Before losing my sense of place in .NET, I was heavily enjoying alt.net stuff,
largely owing to Boo (Python-alike .NET language with fantastic
metaprogramming, AST, macros). Rather than take the normal webstack with Boo,
I was using CastleProject's MonoRail (Ruby Sinatra alike) + Jayrock
(old+excellent JSON omnibus lib) and Spring.NET to build json rest web-
services. For me, it was easier investing in my client side and web
application skills than it was learning how to dive into the engineered
WebForms and ASP.NET and prototype-era ASP.NET MVC work to make them exhibit
the behaviors I wanted. It was a great environment to code in, I liked the
toolchain I'd come to use, but it was far afield the large .NET world and I
had only scattered groups of practitioners (in these various techs I'd elected
in) to work with & no overarching place to for myself as a developer of this
Boo+MonoRail+Jayrock+Spring.NET thing I liked doing and thought fine.

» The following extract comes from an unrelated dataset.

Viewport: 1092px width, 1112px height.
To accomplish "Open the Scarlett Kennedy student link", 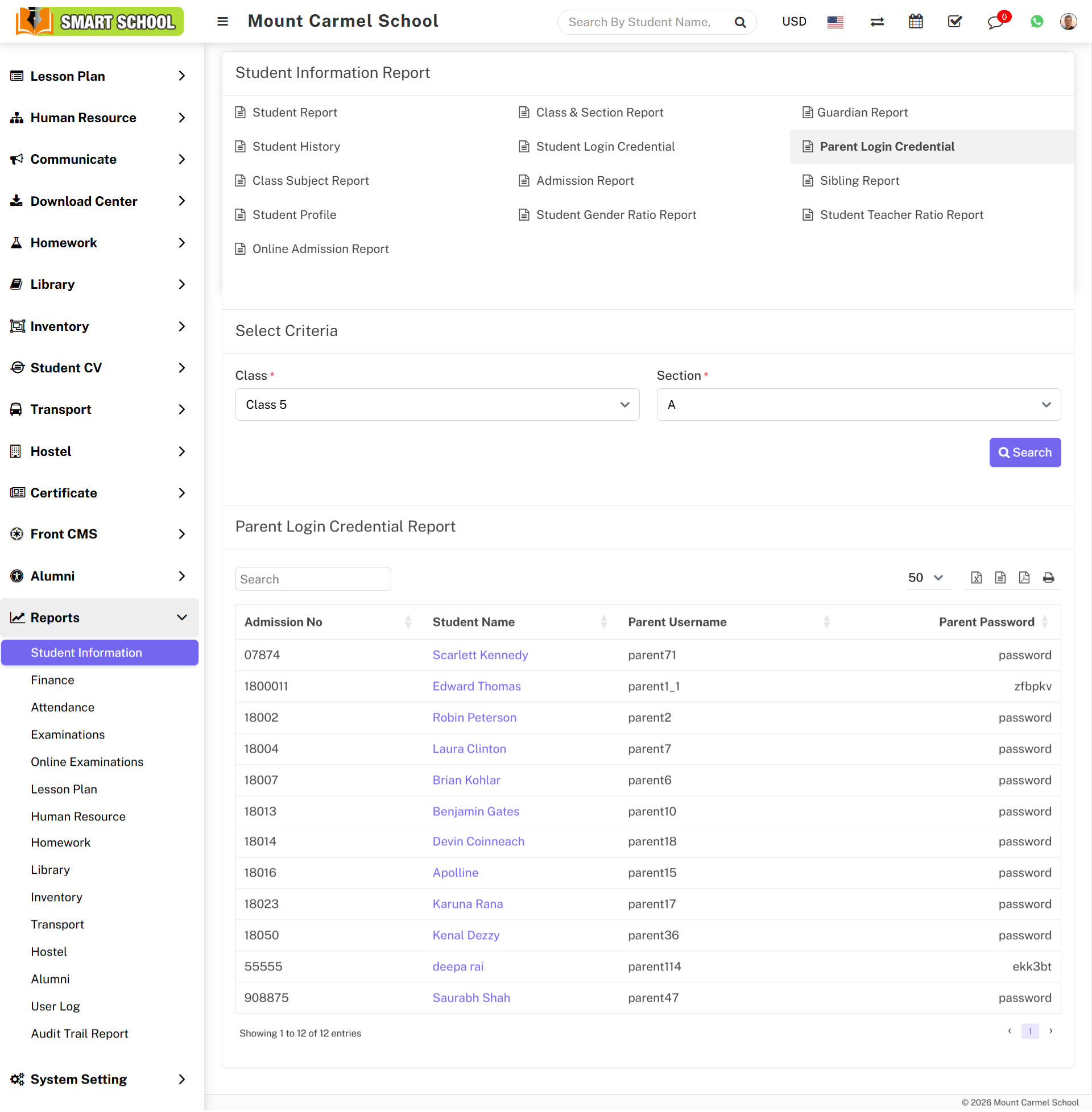I will 480,655.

I tend to believe ASP.NET MVC is probably in great shape by now and serves
getting shit up very quickly. At the same time, I think culturally MS- alike
jQuery, RoR, and let's throw in Apple- remains monocultural, with people
invested heavily in fixed technologies that already define a huge amount of
the experience and whose use won't port "out," (monoglot) and there's not a
creative community base that celebrates those striving & seeking less beaten
paths, the polymaths. The intellectual level of engagement is, in short,
pretty shit, and the community is at end to help the far-ranging. Too many
end-developers (end-users of dev kind), not enough well-motivated, working-
for-it journeymen, and mastercraftsmen far removed and few between, with too
few to sound out the practice with broadly and not situated for helping the
weirder polymaths below experimenting with weird shit. Tall organization, huge
fat base with low minimum bars to entry, and monocultural to boot: death.

Or rather, undeath: sustained, undying yet no longer alive quite either.